Por último, y es algo que menciono porque verdaderamente me gusta de este lugar, tiene ese horario casi único en que no suceden otras cosas en la ciudad y que me permite, si salgo de ahí en estado de gracia como sucede con frecuencia, continuar con mi pareja o con un grupo de amigos para algún sitio hermoso de la Habana Vieja (suerte la mía que no tengo que fajarme a esa hora con el transporte público) a conversar, tomar algo, o recrear escenas de lo vivido, teniendo aún toda la noche por delante.

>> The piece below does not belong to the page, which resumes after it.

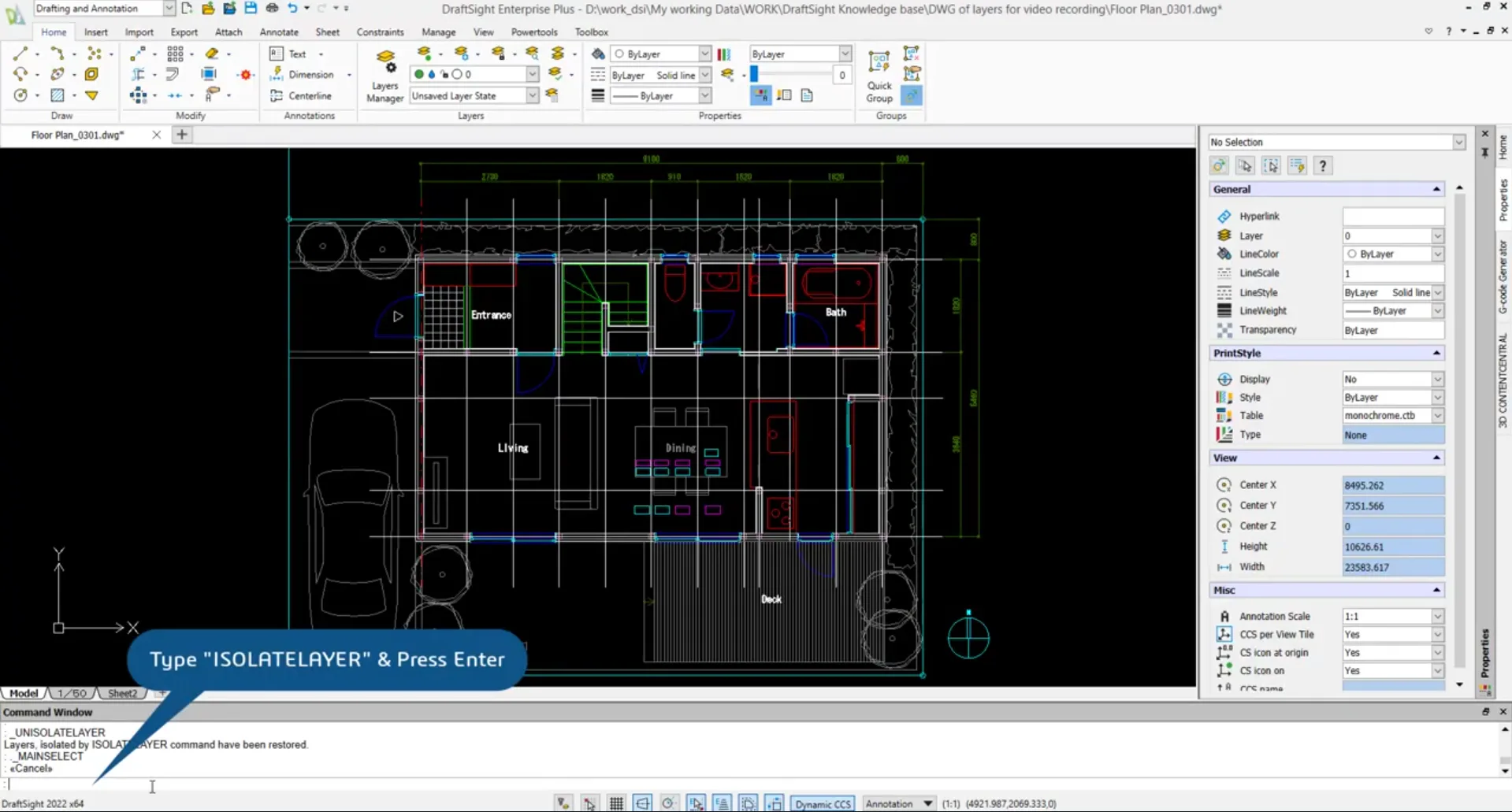The image size is (1512, 812).
Task: Click the help question mark in Properties palette
Action: point(1322,165)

Me resulta casi imposible enumerar conciertos inolvidables que haya presenciado en Bellas Artes; son muchos y sé que iré recordando más y más en la medida en que se acerque el momento de entregar este texto para edición, pero hago el ejercicio del recuerdo que ya me adelantó mi onírico collage de hace unos días, mencionando algunos de los más relevantes para mí, al menos de los últimos 25 años: el concierto por las cuatro décadas de Marta Valdés en la música en 1995; el que hizo Santiago Feliú en 2001 para la reapertura del recién restaurado teatro; el regreso a los escenarios de Pedro Luis Ferrer en 2004 después de años sin hacer conciertos públicos en Cuba; el de Pedro Aznar en febrero de 2007; Up into the silence con canciones de Sue Herrod en diciembre de 2010; los hermosísimos conciertos de los españoles Javier Ruibal, Silvia Pérez Cruz y Rocío Márquez, todos en 2017; el de la brasilera Fabiana Cozza cantando a Bola de Nieve en marzo de 2018; cualquiera de los que he visto allí de Miriam Ramos o de Haydée Milanés o el de Telmary y HabanaSana en febrero de 2019. Y no he incluido aquí los de jazz. Es mi sala preferida para este género y en ella he escuchado lo mejor del jazz cubano y de otros lares. Mucho, mucho, mucho y muy buen jazz.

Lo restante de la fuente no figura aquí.